DATA FOR THIS EXERCISE section start

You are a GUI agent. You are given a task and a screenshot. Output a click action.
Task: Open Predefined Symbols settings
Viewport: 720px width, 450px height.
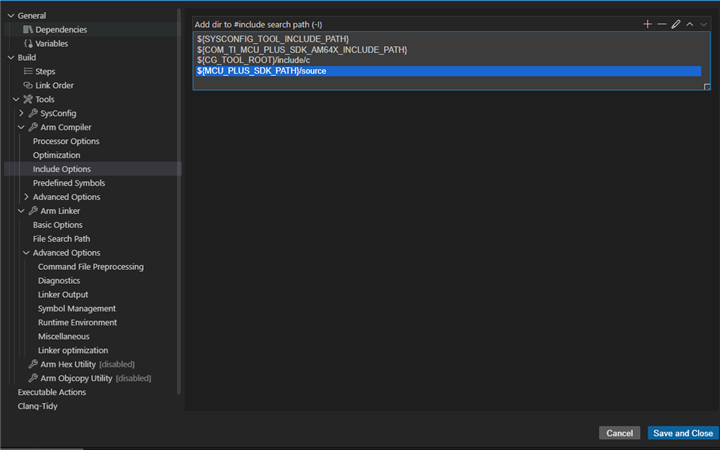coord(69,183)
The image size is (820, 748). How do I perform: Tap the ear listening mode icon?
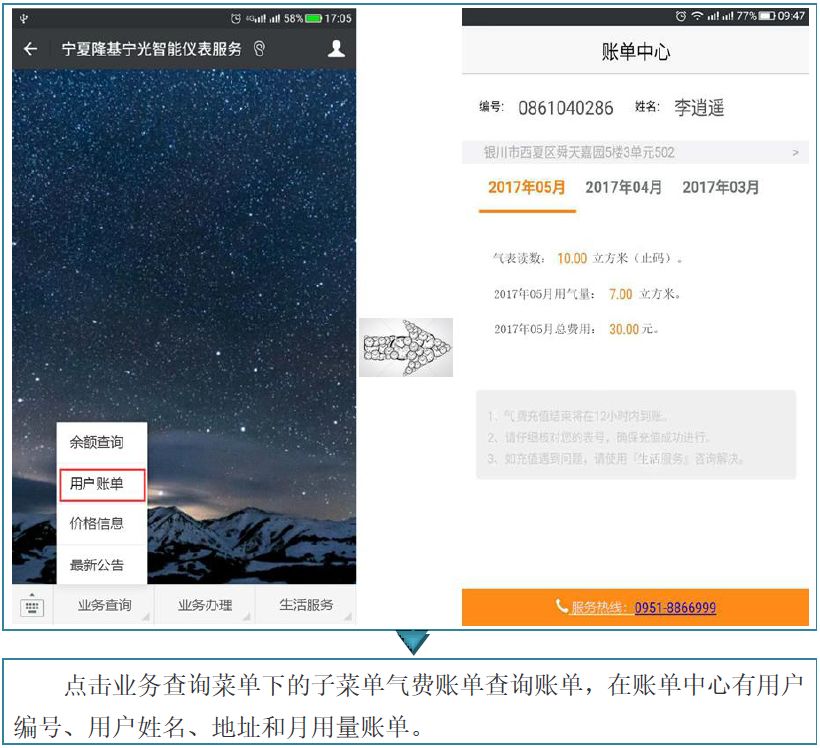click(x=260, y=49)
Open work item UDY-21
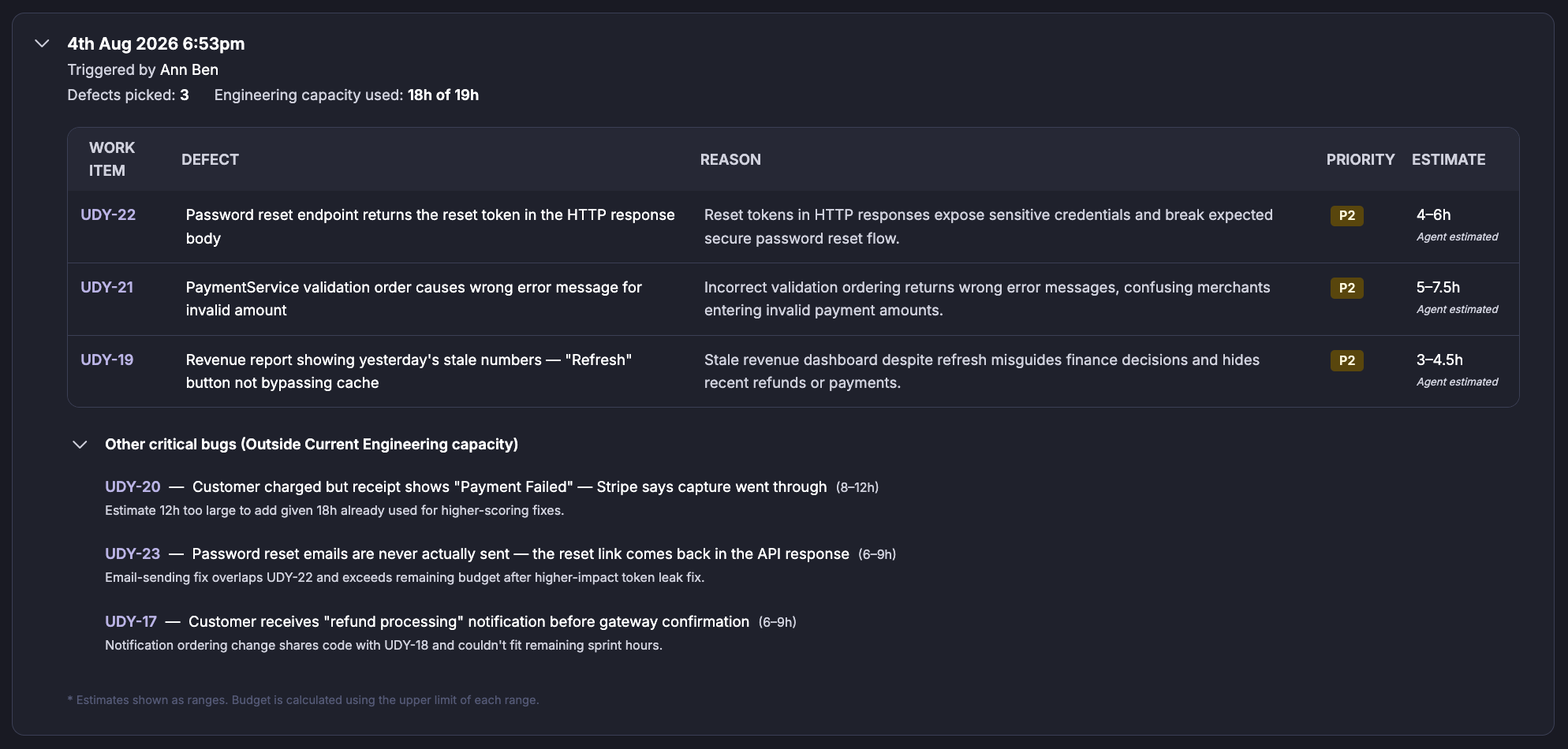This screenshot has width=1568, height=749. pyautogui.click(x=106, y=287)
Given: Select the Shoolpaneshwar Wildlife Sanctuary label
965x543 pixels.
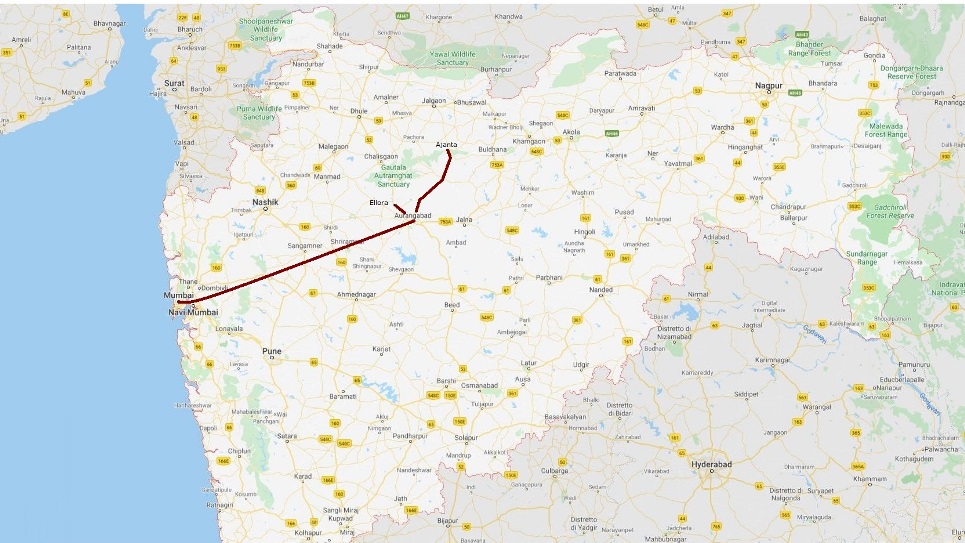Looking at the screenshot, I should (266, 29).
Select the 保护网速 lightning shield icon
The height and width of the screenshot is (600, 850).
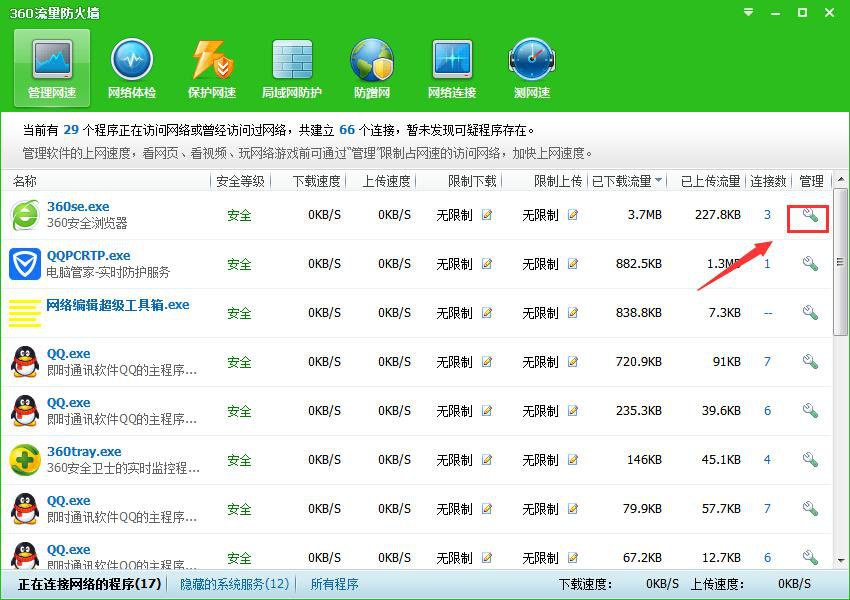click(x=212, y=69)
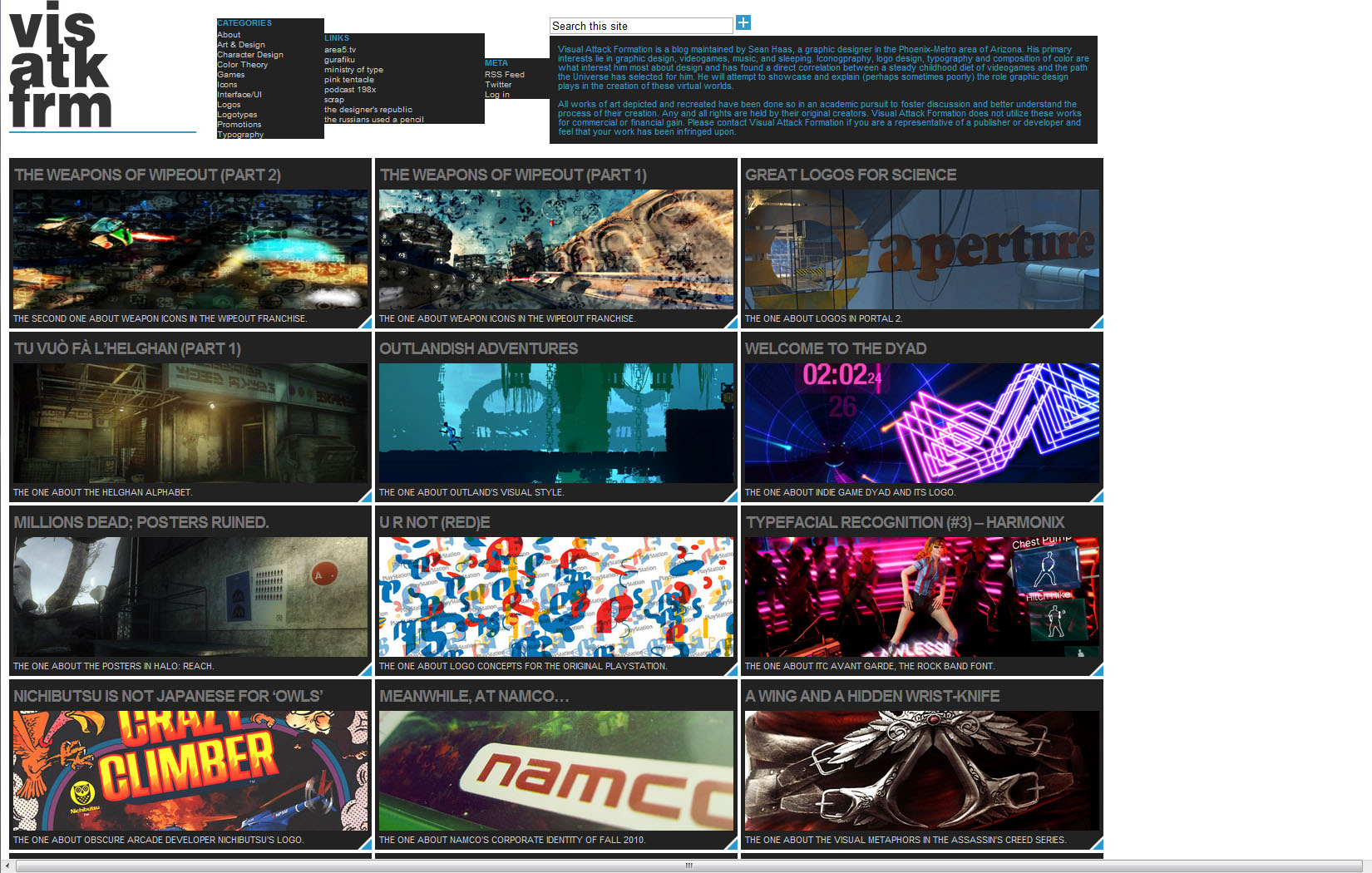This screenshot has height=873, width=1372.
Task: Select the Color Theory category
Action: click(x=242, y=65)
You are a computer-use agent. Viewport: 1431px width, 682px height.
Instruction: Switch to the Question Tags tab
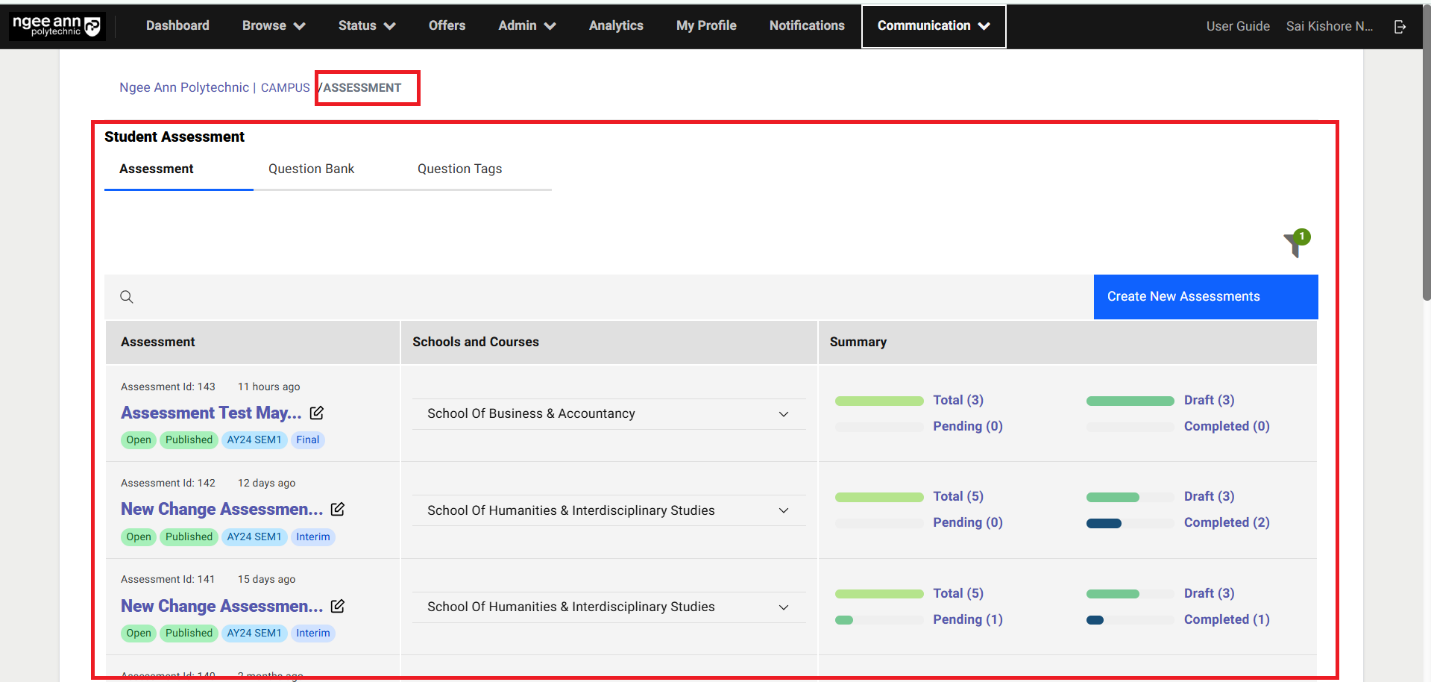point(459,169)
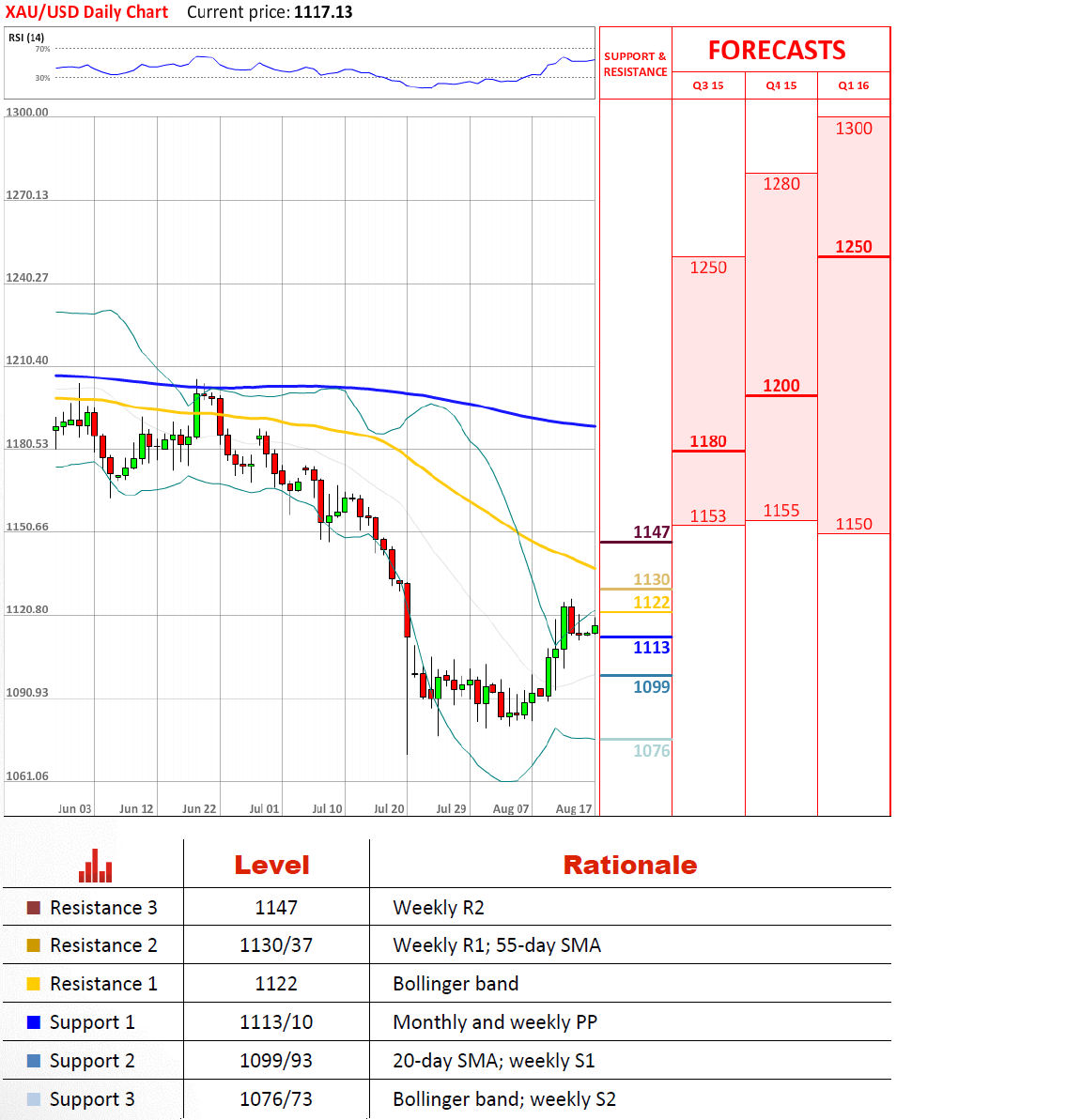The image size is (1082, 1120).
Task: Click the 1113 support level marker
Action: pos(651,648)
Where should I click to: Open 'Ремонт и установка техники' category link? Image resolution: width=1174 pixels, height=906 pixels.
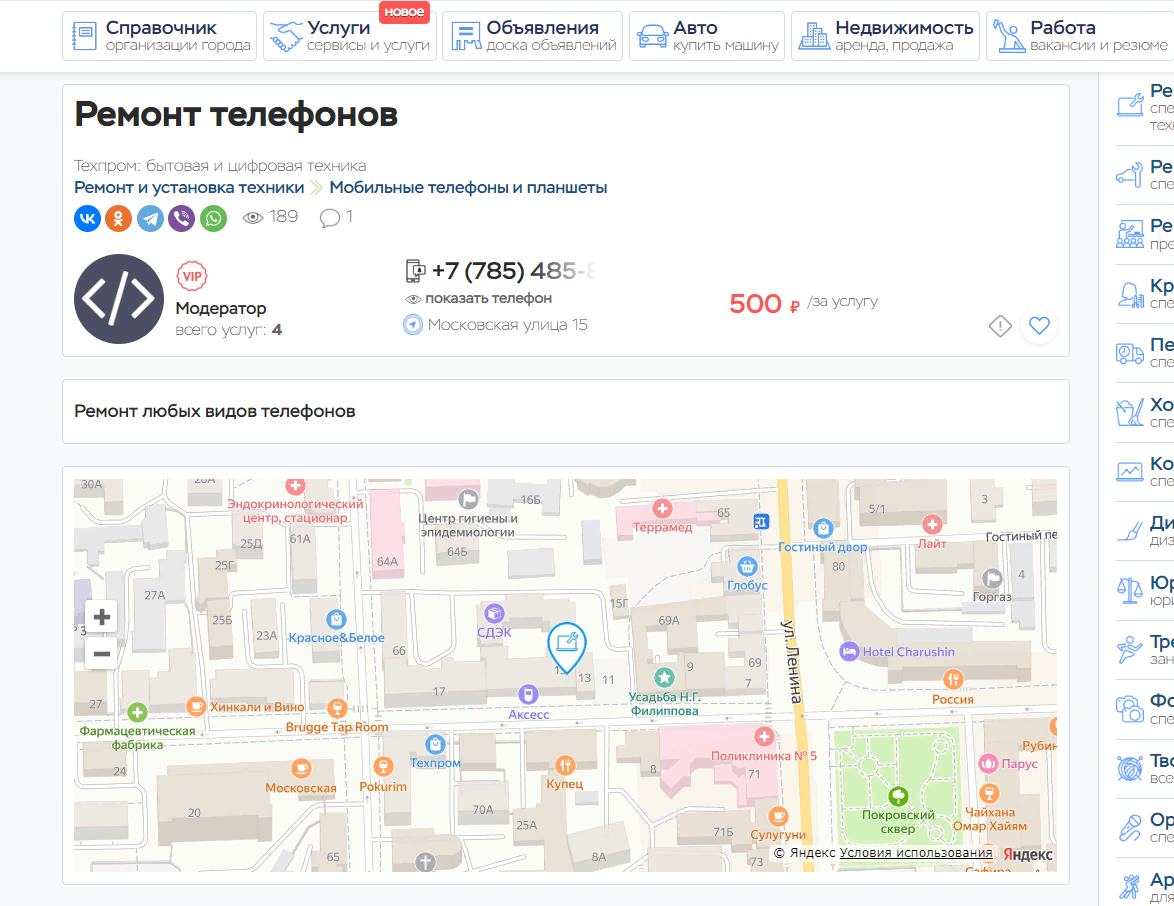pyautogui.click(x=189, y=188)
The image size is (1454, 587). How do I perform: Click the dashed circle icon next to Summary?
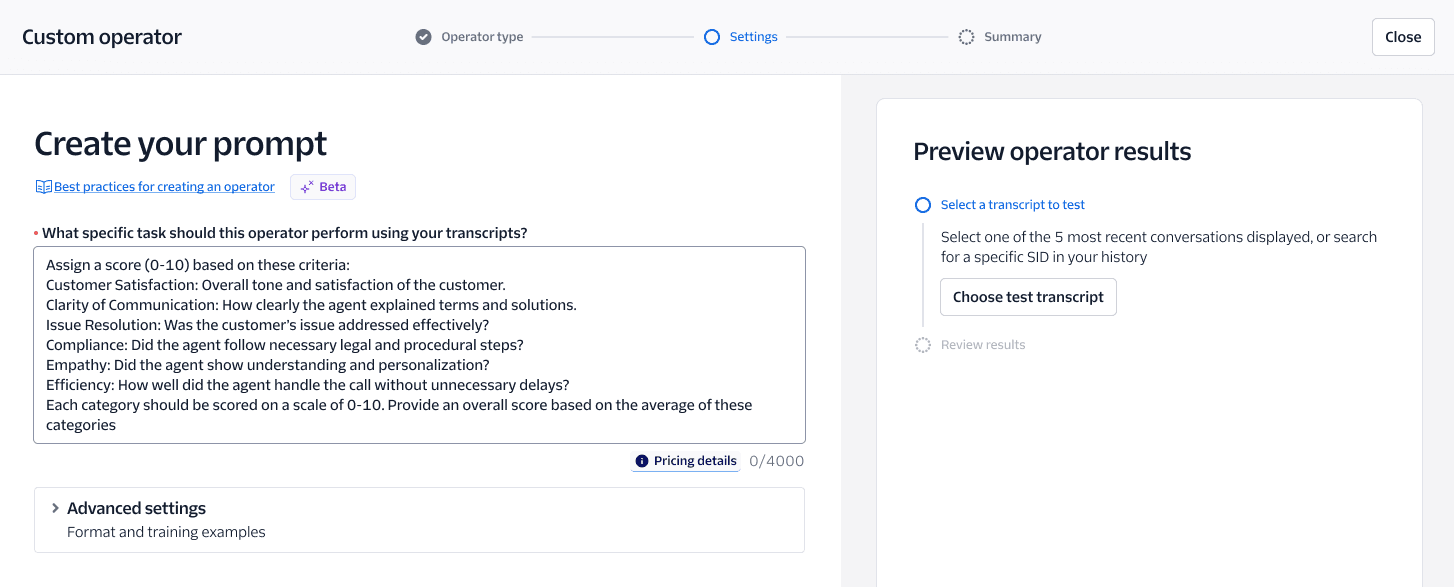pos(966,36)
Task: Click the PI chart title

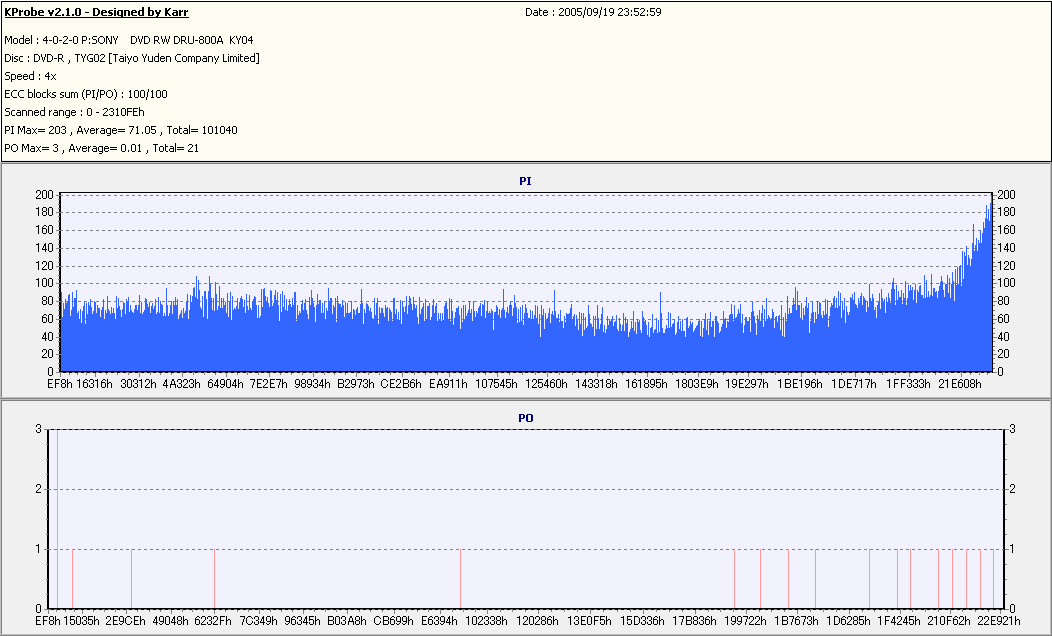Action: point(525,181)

DATA FOR THIS EXERCISE section end

### ACTIVITY
Print exactly the lines from the first line of the records above through the line containing "You are a computer-use", leaving out the pictures.

### SOLUTION
You are a GUI agent. You are given a task and a screenshot. Output a click action.
Task: Open Predefined Symbols settings
Viewport: 720px width, 450px height.
coord(69,183)
The image size is (820, 748). How do I perform: Tap the ear listening mode icon?
click(x=260, y=49)
Open work item UDY-21
This screenshot has width=1568, height=749. pyautogui.click(x=106, y=287)
Given: Select the Shoolpaneshwar Wildlife Sanctuary label
965x543 pixels.
Looking at the screenshot, I should (266, 29).
Select the 保护网速 lightning shield icon
The height and width of the screenshot is (600, 850).
click(x=212, y=69)
This screenshot has height=873, width=1372.
Task: Select the Color Theory category
Action: click(x=242, y=65)
You are a computer-use agent. Viewport: 1431px width, 682px height.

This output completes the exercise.